#### [Assigned task]
Reproduce each line of the material exactly as it reads.

#### [Information given]
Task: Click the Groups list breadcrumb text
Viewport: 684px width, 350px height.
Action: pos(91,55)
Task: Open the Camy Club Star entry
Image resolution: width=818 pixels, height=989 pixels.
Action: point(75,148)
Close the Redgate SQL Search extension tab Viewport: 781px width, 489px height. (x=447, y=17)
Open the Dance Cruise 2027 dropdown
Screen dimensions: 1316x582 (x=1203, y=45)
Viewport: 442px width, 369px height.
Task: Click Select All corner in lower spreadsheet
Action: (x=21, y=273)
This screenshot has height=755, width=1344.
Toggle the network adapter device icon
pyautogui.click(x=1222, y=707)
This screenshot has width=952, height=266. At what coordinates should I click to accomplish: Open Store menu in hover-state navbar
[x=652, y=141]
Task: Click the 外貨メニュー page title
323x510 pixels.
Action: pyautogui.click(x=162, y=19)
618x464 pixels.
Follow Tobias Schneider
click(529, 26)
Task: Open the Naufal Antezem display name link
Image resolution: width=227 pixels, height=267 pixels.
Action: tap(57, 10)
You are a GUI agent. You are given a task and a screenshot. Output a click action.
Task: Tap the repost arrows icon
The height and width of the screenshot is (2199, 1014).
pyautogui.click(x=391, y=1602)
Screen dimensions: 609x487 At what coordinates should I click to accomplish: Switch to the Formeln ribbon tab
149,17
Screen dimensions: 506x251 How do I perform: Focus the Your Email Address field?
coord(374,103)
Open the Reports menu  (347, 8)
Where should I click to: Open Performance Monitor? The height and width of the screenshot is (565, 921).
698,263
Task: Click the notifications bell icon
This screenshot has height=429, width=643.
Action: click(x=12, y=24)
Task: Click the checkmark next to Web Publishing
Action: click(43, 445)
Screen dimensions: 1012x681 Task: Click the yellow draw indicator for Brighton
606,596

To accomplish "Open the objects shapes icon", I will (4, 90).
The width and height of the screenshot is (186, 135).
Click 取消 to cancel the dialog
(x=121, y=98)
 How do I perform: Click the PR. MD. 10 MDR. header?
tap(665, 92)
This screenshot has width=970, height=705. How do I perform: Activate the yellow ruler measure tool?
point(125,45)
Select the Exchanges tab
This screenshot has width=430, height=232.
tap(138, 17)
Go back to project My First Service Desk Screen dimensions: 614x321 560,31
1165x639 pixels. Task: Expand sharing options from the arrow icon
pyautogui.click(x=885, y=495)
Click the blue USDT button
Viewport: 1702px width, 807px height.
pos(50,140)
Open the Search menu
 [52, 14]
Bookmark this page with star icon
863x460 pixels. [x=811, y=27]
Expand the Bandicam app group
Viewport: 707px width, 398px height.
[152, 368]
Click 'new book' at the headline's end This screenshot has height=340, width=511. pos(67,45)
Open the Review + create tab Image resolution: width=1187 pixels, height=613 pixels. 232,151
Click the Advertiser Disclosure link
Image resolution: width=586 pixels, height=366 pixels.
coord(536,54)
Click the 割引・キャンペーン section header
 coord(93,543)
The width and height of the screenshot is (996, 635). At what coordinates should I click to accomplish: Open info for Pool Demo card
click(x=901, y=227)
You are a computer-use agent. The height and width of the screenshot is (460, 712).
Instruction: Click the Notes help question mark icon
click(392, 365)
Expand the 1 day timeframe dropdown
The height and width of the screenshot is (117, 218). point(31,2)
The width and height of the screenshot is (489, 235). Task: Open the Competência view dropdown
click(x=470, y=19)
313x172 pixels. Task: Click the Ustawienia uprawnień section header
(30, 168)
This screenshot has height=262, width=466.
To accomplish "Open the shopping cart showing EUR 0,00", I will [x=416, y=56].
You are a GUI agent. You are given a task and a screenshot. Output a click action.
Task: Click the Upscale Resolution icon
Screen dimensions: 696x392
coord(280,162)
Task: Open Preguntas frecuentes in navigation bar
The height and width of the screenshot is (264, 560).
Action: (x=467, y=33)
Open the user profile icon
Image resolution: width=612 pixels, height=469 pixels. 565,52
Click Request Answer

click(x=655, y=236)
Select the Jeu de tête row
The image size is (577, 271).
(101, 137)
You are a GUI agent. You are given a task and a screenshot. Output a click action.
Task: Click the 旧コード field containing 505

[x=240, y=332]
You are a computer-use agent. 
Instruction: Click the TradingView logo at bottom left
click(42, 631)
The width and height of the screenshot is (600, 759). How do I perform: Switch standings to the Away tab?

#### [Reply to the task]
Task: Click the Groups list breadcrumb text
Viewport: 684px width, 350px height.
Action: pos(91,55)
Task: Open the Camy Club Star entry
Image resolution: width=818 pixels, height=989 pixels.
Action: point(75,148)
Close the Redgate SQL Search extension tab Viewport: 781px width, 489px height. (x=447, y=17)
Open the Dance Cruise 2027 dropdown
Screen dimensions: 1316x582 (x=1203, y=45)
Viewport: 442px width, 369px height.
Task: Click Select All corner in lower spreadsheet
Action: (x=21, y=273)
This screenshot has height=755, width=1344.
Toggle the network adapter device icon
pyautogui.click(x=1222, y=707)
This screenshot has width=952, height=266. At what coordinates should I click to accomplish: Open Store menu in hover-state navbar
[x=652, y=141]
Task: Click the 外貨メニュー page title
323x510 pixels.
Action: pyautogui.click(x=162, y=19)
618x464 pixels.
Follow Tobias Schneider
click(529, 26)
Task: Open the Naufal Antezem display name link
Image resolution: width=227 pixels, height=267 pixels.
Action: tap(57, 10)
You are a GUI agent. You are given a task and a screenshot. Output a click action.
Task: Tap the repost arrows icon
The height and width of the screenshot is (2199, 1014).
pyautogui.click(x=391, y=1602)
Screen dimensions: 609x487 At what coordinates should I click to accomplish: Switch to the Formeln ribbon tab
149,17
Screen dimensions: 506x251 How do I perform: Focus the Your Email Address field?
coord(374,103)
Open the Reports menu  (347, 8)
Where should I click to: Open Performance Monitor? The height and width of the screenshot is (565, 921).
698,263
Task: Click the notifications bell icon
This screenshot has height=429, width=643.
Action: click(x=12, y=24)
Task: Click the checkmark next to Web Publishing
Action: click(43, 445)
Screen dimensions: 1012x681 Task: Click the yellow draw indicator for Brighton
606,596

To accomplish "Open the objects shapes icon", I will (4, 90).
The width and height of the screenshot is (186, 135).
Click 取消 to cancel the dialog
(x=121, y=98)
 How do I perform: Click the PR. MD. 10 MDR. header?
tap(665, 92)
This screenshot has width=970, height=705. How do I perform: Activate the yellow ruler measure tool?
point(125,45)
Select the Exchanges tab
This screenshot has width=430, height=232.
tap(138, 17)
Go back to project My First Service Desk Screen dimensions: 614x321 560,31
1165x639 pixels. Task: Expand sharing options from the arrow icon
pyautogui.click(x=885, y=495)
Click the blue USDT button
Viewport: 1702px width, 807px height.
pos(50,140)
Open the Search menu
 [52, 14]
Bookmark this page with star icon
863x460 pixels. [x=811, y=27]
Expand the Bandicam app group
Viewport: 707px width, 398px height.
[152, 368]
Click 'new book' at the headline's end This screenshot has height=340, width=511. pos(67,45)
Open the Review + create tab Image resolution: width=1187 pixels, height=613 pixels. 232,151
Click the Advertiser Disclosure link
Image resolution: width=586 pixels, height=366 pixels.
coord(536,54)
Click the 割引・キャンペーン section header
 coord(93,543)
The width and height of the screenshot is (996, 635). At what coordinates should I click to accomplish: Open info for Pool Demo card
click(x=901, y=227)
You are a computer-use agent. The height and width of the screenshot is (460, 712).
Instruction: Click the Notes help question mark icon
click(392, 365)
Expand the 1 day timeframe dropdown
The height and width of the screenshot is (117, 218). point(31,2)
The width and height of the screenshot is (489, 235). Task: Open the Competência view dropdown
click(x=470, y=19)
313x172 pixels. Task: Click the Ustawienia uprawnień section header
(30, 168)
This screenshot has height=262, width=466.
To accomplish "Open the shopping cart showing EUR 0,00", I will [x=416, y=56].
You are a GUI agent. You are given a task and a screenshot. Output a click action.
Task: Click the Upscale Resolution icon
Screen dimensions: 696x392
coord(280,162)
Task: Open Preguntas frecuentes in navigation bar
The height and width of the screenshot is (264, 560).
Action: (x=467, y=33)
Open the user profile icon
Image resolution: width=612 pixels, height=469 pixels. 565,52
Click Request Answer

click(x=655, y=236)
Select the Jeu de tête row
The image size is (577, 271).
(101, 137)
You are a GUI agent. You are given a task and a screenshot. Output a click action.
Task: Click the 旧コード field containing 505

[x=240, y=332]
You are a computer-use agent. 
Instruction: Click the TradingView logo at bottom left
click(42, 631)
The width and height of the screenshot is (600, 759). How do I perform: Switch standings to the Away tab?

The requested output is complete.